An Overwhelming Experience That Inspired A New Booklet
Given Agnes’s difficulties with too much sensory information, one can only imagine what it might have been like for her to arrive in Sydney this week in the middle of Vivid, a festival of ‘Light, Music and Ideas’.
She said the sensory overload of the lights, noise and crowds was “overwhelming”.
In fact it was one such overwhelming sensory experience – ironically, at a dementia conference – where Agnes first realised that the healthcare industry needed to pay more attention to the sensory needs of people with dementia.
“I was at a conference, one of the worst places for a person with dementia because of the sensory overload, the hype and crowd,” she said. “There were about 35 of us with dementia and we were all at the back of the room, really quite disturbed, and we were thinking, ‘why in this conference is nobody talking about the sensory issues? So I said, ‘we’ll go and find funds and write it ourselves’.”
Together she and her friends created a booklet and DVD called Dementia & Sensory Challenges: Dementia can be more than memory. It lists some of the impairments and changes that people with dementia experience to each of the five senses, as well as strategies that help.
Common Sensory Challenges That Come With Dementia
People living with dementia may experience some of the following:
- Double vision or ‘ghosting’ while watching television or shopping
- Being confused or frightened by reflections
- Letters on computer keyboards ‘jumping’ around
- Mistaking a black mat for a hole in the ground
- Tripping over steps
- Getting agitated or distressed by music or crowd noise
- Injuring themselves due to not feeling heat properly
- Loss of taste and smell
- Hearing or smelling things that aren’t there
- Hallucinations
They may find the following helpful:
- Being allowed extra time to process what someone is saying
- Plain backgrounds – particularly floor coverings
- Lighting that is both bright and even, to reduce shadows
- Having quiet time to recovery from a busy activity
- Ear plugs to reduce noise
- Talking books in place of reading
- Distraction techniques to help a person suffering hallucinations
- Reassurance
- Avoid trying to convince a person with dementia that they are mistaken
An MBE At Buckingham Palace
Agnes is one of the many people now being diagnosed earlier in life, who have time to live a good quality of life, and can still use their skills to make a difference. For her efforts she was made an MBE (Member of the Most Excellent Order of the British Empire) in the Queen’s Birthday Honours at Buckingham Palace.
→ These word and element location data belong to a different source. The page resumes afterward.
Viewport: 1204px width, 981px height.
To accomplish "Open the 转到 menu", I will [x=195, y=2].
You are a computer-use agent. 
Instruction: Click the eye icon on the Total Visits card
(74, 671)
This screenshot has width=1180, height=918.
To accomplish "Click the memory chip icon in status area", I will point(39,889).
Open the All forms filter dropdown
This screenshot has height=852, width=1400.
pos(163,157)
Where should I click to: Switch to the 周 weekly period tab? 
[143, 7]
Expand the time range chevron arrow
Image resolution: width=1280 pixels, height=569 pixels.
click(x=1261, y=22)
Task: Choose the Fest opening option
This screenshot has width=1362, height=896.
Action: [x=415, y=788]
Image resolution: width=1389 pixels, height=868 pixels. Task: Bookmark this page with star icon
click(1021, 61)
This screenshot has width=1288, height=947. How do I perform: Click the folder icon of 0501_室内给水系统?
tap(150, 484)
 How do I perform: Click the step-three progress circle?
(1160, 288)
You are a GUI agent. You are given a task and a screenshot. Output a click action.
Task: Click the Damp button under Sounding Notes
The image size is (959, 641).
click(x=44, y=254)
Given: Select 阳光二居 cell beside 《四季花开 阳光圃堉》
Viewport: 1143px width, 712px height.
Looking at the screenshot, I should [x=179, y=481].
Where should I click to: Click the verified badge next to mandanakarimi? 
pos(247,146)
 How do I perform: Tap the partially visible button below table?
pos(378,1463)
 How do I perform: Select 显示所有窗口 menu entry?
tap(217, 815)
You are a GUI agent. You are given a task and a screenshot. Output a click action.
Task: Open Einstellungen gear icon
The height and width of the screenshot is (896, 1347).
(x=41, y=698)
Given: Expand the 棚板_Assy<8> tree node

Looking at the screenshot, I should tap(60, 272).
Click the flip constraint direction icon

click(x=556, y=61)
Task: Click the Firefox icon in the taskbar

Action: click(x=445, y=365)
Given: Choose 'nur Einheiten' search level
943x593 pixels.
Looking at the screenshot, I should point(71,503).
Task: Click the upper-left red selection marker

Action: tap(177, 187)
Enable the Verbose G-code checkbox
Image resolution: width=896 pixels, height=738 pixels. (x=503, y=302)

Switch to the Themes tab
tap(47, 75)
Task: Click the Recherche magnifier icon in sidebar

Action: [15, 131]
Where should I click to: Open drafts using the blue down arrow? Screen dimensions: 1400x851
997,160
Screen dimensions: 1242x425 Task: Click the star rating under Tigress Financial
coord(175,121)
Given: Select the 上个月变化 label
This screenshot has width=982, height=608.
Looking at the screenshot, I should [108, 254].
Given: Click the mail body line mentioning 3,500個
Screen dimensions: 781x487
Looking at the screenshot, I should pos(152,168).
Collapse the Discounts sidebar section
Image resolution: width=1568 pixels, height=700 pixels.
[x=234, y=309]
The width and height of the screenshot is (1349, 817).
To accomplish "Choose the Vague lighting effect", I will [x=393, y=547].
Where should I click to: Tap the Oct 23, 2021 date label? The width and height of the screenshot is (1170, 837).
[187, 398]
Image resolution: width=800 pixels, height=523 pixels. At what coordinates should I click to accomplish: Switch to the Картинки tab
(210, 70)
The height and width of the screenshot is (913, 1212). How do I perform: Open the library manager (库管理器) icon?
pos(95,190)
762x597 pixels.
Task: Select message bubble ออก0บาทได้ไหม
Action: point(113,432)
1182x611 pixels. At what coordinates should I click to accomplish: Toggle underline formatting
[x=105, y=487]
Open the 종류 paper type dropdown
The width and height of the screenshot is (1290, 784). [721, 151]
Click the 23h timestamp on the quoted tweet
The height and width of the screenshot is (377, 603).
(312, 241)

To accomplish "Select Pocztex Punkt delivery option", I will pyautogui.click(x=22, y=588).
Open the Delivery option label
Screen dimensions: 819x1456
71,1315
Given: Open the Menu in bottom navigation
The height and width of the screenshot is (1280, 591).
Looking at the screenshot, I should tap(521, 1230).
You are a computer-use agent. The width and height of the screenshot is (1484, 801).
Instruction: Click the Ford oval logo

She laughed about the experience of being notified about the award.
“You get a letter and you have to keep it secret,” she said. “Imagine asking anybody with dementia not to say anything! So my daughter Donna immediately hid the letter, and then I forgot about it until it was nearly time.”
Agnes takes a very positive view of her condition and encourages others who are living with dementia with the adage, “This, too, will pass.”